La fiebre mundialista tampoco se ha limitado a las bebidas. En Amazon México, las órdenes realizadas dentro de la plataforma Estadio Amazon registraron un crecimiento significativo en los meses previos al torneo. Tras la publicación de la convocatoria de la selección mexicana, los pedidos aumentaron 42% frente al año anterior y, con el inicio de la competencia, crecieron otro 29%.

Los consumidores han buscado mejorar la experiencia alrededor de los partidos. Televisores, bocinas, celulares, tablets, routers y cámaras figuran entre los artículos más demandados. En la Ciudad de México y Guadalajara también destacaron las compras de cerveza y licores, mientras que en Monterrey sobresalieron las playeras y los audífonos.

Una derrama que no llega a todos

La Confederación de Cámaras Nacionales de Comercio, Servicios y Turismo (Concanaco Servytur) estima que el Mundial ya ha generado una derrama económica de 45,000 millones de pesos y proyecta que el torneo dejará cerca de 65,000 millones de pesos al cierre de la competencia.

Sin embargo, la fiesta no ha beneficiado a todos por igual.

Los datos de la Cámara Nacional de la Industria Restaurantera y Alimentos Condimentados (Canirac) muestran que cinco de cada diez restaurantes reportaron un desempeño inferior al de una semana regular y que 65% no observó incrementos en ventas durante los primeros días del torneo.

La mayor parte de la derrama se concentró en establecimientos específicos, particularmente aquellos mejor posicionados para recibir grupos de aficionados. Para muchos otros negocios, el verdadero detonador de consumo fue el Día del Padre. El 45% de los restaurantes atribuyó su mejor desempeño a esa celebración y otro 15% a la combinación entre la fecha familiar y los partidos del Mundial.

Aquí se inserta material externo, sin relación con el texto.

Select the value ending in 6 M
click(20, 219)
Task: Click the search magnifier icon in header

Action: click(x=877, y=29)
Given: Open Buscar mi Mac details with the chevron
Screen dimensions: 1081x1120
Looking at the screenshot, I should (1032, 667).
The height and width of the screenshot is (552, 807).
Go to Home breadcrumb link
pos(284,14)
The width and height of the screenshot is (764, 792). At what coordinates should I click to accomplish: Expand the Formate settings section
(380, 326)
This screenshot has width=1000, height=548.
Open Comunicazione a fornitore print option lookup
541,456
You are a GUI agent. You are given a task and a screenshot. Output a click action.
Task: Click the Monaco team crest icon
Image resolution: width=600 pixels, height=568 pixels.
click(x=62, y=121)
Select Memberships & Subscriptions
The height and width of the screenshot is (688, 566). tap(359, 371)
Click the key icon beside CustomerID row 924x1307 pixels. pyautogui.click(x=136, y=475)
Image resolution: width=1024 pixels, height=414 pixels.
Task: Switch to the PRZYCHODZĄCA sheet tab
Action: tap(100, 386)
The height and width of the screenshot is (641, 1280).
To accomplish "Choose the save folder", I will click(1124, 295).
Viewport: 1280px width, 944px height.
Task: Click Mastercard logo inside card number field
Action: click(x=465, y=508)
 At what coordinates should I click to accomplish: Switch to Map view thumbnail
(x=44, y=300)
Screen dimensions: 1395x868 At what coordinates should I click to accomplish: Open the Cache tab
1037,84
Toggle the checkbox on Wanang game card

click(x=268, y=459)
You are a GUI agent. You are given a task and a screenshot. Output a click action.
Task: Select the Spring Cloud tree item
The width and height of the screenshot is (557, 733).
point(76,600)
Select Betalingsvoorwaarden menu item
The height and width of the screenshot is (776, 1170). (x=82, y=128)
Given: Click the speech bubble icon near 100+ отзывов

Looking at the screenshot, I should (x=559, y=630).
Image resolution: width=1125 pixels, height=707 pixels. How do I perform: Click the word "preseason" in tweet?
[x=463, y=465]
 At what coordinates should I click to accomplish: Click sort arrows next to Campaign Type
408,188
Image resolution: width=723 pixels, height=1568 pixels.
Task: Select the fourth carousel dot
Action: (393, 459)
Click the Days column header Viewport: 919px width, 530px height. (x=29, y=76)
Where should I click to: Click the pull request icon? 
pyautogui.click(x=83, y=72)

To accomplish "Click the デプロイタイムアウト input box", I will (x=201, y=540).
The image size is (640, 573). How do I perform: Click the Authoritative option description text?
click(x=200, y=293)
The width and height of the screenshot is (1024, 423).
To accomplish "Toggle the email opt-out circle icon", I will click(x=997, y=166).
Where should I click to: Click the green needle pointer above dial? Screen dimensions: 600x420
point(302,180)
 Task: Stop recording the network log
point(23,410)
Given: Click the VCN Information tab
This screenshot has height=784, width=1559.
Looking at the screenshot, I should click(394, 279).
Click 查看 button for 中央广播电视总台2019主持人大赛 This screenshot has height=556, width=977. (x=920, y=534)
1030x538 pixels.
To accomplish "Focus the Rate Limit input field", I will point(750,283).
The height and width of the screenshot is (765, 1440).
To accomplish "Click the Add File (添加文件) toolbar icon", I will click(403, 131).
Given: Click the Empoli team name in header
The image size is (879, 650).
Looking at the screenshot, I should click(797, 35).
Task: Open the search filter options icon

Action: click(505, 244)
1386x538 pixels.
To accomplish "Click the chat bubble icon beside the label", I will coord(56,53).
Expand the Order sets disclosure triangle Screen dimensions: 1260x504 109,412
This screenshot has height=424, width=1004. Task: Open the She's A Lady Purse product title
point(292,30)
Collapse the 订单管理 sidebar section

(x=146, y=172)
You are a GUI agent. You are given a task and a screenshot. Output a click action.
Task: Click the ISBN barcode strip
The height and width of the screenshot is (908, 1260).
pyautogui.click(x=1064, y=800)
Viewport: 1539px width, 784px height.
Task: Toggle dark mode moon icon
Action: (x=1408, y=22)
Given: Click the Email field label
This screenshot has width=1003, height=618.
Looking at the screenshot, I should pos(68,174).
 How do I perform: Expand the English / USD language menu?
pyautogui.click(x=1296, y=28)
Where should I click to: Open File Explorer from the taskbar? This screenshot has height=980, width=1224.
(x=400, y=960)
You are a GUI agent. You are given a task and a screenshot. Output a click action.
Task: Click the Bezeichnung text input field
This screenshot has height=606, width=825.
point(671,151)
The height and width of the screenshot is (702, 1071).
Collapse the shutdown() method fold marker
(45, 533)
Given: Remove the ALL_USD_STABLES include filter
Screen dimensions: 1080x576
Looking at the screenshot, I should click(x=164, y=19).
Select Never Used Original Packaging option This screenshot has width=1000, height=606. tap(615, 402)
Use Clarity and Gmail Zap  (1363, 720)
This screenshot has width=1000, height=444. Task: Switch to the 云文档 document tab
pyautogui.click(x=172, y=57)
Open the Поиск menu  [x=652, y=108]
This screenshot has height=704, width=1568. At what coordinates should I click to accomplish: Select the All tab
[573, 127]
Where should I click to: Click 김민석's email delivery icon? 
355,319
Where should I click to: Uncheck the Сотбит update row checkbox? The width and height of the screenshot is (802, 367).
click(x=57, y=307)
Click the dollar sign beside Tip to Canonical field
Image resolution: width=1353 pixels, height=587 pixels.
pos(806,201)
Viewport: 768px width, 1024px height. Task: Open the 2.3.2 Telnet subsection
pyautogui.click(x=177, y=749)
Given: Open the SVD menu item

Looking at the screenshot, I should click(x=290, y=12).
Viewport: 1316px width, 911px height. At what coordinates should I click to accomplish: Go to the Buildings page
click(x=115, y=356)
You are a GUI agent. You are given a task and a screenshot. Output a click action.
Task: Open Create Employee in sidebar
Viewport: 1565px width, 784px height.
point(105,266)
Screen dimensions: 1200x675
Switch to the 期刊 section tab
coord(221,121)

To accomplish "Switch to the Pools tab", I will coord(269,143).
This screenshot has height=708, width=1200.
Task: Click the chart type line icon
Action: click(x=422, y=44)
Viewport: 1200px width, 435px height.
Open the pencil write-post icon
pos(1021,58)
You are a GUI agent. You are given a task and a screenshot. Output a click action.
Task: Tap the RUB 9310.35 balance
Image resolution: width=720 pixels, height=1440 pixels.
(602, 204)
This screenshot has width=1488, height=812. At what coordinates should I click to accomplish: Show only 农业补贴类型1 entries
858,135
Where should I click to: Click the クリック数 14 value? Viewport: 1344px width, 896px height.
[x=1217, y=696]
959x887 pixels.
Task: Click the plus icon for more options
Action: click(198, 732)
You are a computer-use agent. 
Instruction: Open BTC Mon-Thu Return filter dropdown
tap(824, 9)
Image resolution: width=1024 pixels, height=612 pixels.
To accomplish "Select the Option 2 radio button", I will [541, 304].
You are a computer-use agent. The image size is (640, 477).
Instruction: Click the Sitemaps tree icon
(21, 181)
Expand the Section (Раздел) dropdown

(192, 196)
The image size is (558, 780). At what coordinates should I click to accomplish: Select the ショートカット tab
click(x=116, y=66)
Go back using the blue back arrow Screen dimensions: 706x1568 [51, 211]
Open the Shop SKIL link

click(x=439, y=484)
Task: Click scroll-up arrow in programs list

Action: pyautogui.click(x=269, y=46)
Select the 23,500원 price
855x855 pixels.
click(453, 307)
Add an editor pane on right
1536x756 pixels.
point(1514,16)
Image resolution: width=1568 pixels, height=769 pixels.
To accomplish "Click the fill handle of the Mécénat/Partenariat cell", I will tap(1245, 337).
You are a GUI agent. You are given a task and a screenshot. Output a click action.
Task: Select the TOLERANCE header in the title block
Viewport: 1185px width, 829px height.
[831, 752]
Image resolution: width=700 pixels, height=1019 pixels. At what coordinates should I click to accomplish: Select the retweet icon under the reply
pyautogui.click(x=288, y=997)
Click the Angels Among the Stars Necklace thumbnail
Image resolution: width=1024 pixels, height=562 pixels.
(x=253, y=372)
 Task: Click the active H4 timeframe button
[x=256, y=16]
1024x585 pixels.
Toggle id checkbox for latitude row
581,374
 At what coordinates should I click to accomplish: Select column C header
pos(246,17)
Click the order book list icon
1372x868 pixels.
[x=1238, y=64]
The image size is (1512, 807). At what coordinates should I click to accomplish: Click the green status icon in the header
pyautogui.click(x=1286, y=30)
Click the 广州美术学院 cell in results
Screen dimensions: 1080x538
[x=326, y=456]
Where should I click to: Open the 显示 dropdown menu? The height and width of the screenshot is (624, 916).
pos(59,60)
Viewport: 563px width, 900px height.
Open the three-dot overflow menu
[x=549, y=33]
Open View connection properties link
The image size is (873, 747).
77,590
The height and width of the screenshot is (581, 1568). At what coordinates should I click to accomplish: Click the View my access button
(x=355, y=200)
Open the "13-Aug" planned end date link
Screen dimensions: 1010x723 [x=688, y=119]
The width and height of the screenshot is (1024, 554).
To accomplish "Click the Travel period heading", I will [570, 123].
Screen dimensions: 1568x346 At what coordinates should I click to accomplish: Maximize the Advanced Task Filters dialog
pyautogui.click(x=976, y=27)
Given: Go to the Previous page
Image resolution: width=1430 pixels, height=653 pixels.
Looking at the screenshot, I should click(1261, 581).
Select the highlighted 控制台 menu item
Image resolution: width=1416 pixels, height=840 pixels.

Mientras algunos establecimientos registraron llenos totales y listas de espera, otros han visto pasar la euforia desde la banca.

La fiesta también ha salido de los estadios. En Jalisco, las actividades organizadas fuera de las sedes oficiales reunieron a más de 50,000 personas tan sólo durante el primer día del Mundial. El estado proyecta recibir más de 2.5 millones de visitantes durante el mes de la competencia y alcanzar un crecimiento turístico de doble dígito en 2026.

“Guadalajara y Jalisco se han posicionado como una de las mejores sedes de todas las 16”, aseguró Michelle Fridman, secretaria de Turismo del estado.

“Estamos muy confiados con todos esos eventos de poder alcanzar ese crecimiento al doble dígito”, dice la titular de la dependencia.

El impacto también se refleja en las carreteras. Entre el 11 y el 24 de junio, la ruta Puebla-Ciudad de México registró un incremento de 48.7% en órdenes de viaje y de 76.6% en los ingresos de los conductores de inDrive Ciudad a Ciudad. El corredor Cuernavaca-Ciudad de México avanzó 38.8%, mientras que la ruta Saltillo-Monterrey reportó crecimientos de 14.9% en órdenes y de 10.9% en viajes completados.

Aún es temprano para conocer el saldo final del Mundial en la economía mexicana, pero el ánimo de los consumidores ya cambió. El torneo comenzó con expectativas moderadas y ha ganado fuerza conforme la selección avanza.

“El debate de la derrama aún no tiene un balance final porque el Mundial arrancó ‘muy guango’ y ha ido agarrando más vapor poco a poco en la medida en que se cierra la competencia”, dice Rivera.